La frontière entre le Mozambique et la Zambie, matérialise les limites territoriales entre la république du Mozambique et celle de Zambie. Elle découle d'un traité signé entre la Grande-Bretagne et le Portugal en 1891.
D'une longueur de 439 km, la frontière court du tripoint entre le Zimbabwe, la Mozambique et la Zambie, et celui entre ces deux derniers et le Malawi[1].
Histoire
Lourenço-Marques, chef-lieu du Mozambique, durant la période coloniale.
La frontière est le résultat d'un compromis datant du XIXesiècle établi entre les deux puissances coloniales en présence dans la région, la Grande-Bretagne et le Portugal[2].
Leurs ambitions à la fin du siècle sont en apparence incompatibles: le Portugal veut créer un lien entre le Mozambique et l'Angola, tandis que Cecil Rhodes a comme projet de créer un lien terrestre vers Le Caire depuis le sud de l'Afrique, tout en espérant avoir un accès à l'Océan indien depuis le bassin du Zambèze[2].
Carte des implantations des missions écossaises dans les Hauts plateaux de la Shire, avec les différentes routes accédant à la côte du Mozambique.

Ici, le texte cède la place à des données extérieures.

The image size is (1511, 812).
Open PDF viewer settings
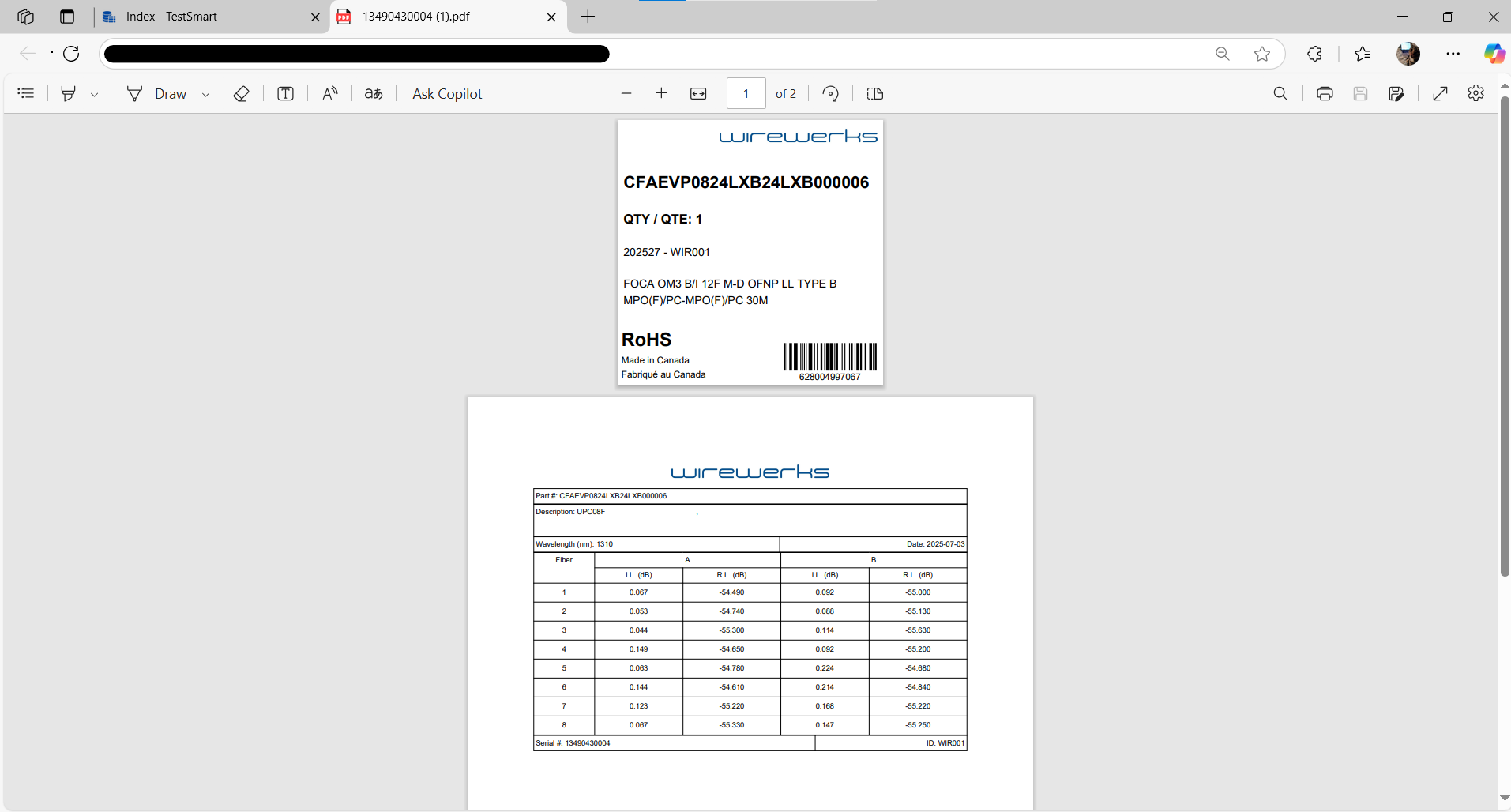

Des tensions se produisent au sujet des Hauts plateaux de la Shire, des missions écossaises y étant très actives, et Salisbury craignant une réaction de l'opinion publique si son gouvernement laisse s'établir une mainmise de la part d'un pays catholique. D'autre part, le secteur est considéré par Rhodes, comme idéal pour assurer le lien vers le Nord qu'il ambitionne de réaliser[2].
Caricature du lien Le Cap-Le Caire, 1904.
L'envoyé sur place de Salisbury, Harry Johnston, a pour mission de conclure des traités et établir un protectorat britannique. Mais les Portugais n'en tiennent pas compte et organise une expédition. La réaction britannique est un ultimatum leur intimant d'ordonner le retour de cette expédition. Les Portugais s'exécutent mais obtiennent l'ouverture de négociations qui aboutissent à une convention signée le . Elle crée un lien physique entre l'Angola et le Mozambique, cogéré par les deux pays. Mais le parlement portugais refuse de le ratifier en raison de clauses donnant un droit de regard des Britanniques sur l'avenir de territoires que le Portugal a en sa possession. Les négociations reprennent et aboutissent au traité du 11 juin 1891. Les Portugais renoncent au lien Angola-Mozambique en contrepartie de la garantie d'avoir un hinterland conséquent pour leurs colonies. Les Britanniques renoncent, quant à eux, à l'accès à l'Océan indien[2].
Du coté portugais, le Mozambique reste une colonie jusqu'en 1975, et durant la guerre d'indépendance, de nombreux réfugiés, qui fuient les combats, traversent la frontière[4].